**TASK OBJECTIVE**.
Answer these questions from the news report on the Hong Kong protests:
(a) According to the Airport Authority, who will be allowed to enter the terminal?
(b) What former post did Alan Lau Yip-shing hold?
(c) In what year did Hong Kong return to Chinese rule?

**DOCUMENT EXCERPT**.
<<<<

A volunteer reacting after tear gas was fired by police during a protest in the Wong Tai Sin area of Hong Kong on Thursday. Yan Zhao / AFP
Hong Kong’s Airport Authority said on Friday only departing passengers with travel documents will be allowed to enter the terminal as anti-government activists gear up for a three-day rally to raise awareness among tourists entering the city.
The move comes as officials confirmed on Friday that a police commander who oversaw pro-democracy demonstrations that roiled the former British colony in 2014 has been recalled to help deal with protests that have plunged the financial hub into crisis.
Former deputy police commissioner Alan Lau Yip-shing has been appointed to help handle large-scale public order events and steer operations, including activities to mark the 70th anniversary of the founding of the People’s Republic of China on Oct.1, the government said in a statement.
Reuters reported late on Thursday, citing sources, that Lau had been recalled in a move that suggests the government lacks confidence in the capacity of the current police leadership to manage the response to protests.
Hong Kong, which returned to Chinese rule in 1997, is embroiled in its worst political crisis for decades after two months of increasingly violent protests that have posed one of the gravest populist challenges to Chinese leader Xi Jinping since he took office in 2012.

>>>>

**DATA ROWS**.
<<<<

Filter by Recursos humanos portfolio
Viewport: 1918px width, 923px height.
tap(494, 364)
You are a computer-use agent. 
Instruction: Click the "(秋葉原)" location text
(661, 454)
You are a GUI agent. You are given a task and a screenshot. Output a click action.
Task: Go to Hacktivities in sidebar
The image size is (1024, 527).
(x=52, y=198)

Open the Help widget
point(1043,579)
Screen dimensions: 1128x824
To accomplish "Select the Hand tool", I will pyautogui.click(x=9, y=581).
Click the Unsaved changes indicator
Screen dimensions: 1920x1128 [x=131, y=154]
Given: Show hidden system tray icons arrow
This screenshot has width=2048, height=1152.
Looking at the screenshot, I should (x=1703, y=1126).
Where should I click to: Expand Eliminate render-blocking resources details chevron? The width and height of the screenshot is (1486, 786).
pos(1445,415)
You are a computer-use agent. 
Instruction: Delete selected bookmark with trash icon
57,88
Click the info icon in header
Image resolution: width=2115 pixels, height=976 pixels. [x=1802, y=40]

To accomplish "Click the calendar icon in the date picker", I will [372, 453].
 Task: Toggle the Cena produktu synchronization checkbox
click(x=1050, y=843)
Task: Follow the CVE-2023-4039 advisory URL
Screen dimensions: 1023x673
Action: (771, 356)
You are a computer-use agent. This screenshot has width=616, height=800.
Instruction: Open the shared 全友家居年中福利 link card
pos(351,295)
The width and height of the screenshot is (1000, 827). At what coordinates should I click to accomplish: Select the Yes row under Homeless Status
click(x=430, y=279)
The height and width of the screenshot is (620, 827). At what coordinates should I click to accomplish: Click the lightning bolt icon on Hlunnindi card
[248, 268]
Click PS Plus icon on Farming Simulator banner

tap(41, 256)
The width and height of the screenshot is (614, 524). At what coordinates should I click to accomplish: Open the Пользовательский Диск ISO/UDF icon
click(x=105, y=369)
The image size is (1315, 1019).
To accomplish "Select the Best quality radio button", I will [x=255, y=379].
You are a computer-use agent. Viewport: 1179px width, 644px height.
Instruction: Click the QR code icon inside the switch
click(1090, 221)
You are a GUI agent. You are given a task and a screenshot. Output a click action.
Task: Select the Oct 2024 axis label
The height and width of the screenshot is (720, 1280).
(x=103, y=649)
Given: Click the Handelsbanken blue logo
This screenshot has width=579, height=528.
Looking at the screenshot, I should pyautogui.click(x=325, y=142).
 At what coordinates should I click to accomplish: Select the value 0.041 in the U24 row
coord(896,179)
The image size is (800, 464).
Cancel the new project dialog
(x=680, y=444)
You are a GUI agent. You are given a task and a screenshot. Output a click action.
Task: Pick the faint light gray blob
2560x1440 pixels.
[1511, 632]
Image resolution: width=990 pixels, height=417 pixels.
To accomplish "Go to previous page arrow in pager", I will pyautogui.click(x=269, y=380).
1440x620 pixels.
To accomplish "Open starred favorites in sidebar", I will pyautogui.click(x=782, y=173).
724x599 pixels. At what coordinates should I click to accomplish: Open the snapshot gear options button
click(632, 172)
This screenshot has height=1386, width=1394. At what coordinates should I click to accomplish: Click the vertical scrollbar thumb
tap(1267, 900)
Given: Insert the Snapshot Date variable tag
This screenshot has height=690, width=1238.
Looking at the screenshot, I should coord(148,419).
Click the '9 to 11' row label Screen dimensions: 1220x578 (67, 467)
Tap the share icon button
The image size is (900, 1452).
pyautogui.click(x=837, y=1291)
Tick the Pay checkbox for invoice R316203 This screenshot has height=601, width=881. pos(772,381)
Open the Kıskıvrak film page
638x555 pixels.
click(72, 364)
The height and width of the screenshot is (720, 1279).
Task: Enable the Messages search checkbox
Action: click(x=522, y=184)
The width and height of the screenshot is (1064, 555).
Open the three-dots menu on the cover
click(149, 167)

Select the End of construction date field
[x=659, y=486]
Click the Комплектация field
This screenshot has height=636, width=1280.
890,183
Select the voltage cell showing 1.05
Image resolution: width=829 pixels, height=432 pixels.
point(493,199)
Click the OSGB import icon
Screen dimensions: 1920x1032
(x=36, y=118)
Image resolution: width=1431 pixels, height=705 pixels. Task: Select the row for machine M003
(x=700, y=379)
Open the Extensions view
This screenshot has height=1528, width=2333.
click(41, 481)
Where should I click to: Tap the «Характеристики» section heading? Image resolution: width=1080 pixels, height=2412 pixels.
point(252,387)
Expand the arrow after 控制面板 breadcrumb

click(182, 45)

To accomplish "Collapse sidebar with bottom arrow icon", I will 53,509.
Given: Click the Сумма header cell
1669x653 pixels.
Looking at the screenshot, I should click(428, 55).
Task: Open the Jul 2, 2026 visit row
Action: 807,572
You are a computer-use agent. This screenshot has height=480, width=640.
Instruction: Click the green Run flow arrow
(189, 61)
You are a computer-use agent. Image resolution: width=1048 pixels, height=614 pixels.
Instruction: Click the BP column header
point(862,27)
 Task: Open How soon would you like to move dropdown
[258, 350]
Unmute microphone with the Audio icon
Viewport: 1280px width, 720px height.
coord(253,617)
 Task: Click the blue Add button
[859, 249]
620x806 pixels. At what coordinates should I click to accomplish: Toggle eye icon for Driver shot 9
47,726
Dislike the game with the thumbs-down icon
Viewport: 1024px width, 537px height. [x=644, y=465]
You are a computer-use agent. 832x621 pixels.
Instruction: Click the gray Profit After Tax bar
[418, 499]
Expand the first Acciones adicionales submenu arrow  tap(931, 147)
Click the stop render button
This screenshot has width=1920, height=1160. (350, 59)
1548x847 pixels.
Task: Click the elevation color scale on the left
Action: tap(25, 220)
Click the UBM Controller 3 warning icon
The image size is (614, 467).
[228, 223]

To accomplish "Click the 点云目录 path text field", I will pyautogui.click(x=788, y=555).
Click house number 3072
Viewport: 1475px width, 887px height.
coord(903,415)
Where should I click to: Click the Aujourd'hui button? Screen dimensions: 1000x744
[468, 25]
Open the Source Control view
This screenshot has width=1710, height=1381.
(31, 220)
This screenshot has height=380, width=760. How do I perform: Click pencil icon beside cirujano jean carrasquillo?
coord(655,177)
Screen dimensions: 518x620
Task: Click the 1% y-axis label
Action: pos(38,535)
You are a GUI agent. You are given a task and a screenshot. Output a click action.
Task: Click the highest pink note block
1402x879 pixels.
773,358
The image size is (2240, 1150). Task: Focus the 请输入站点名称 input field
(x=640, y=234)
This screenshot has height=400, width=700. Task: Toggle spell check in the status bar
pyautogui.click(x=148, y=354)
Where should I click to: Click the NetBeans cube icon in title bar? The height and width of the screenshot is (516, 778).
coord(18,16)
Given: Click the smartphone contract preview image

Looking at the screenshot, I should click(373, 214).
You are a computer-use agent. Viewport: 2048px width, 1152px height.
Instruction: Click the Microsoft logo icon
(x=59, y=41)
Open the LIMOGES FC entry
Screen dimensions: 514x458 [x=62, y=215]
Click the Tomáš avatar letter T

>>>>

**RESULT**.
(a) Only departing passengers with travel documents.
(b) Deputy police commissioner.
(c) 1997.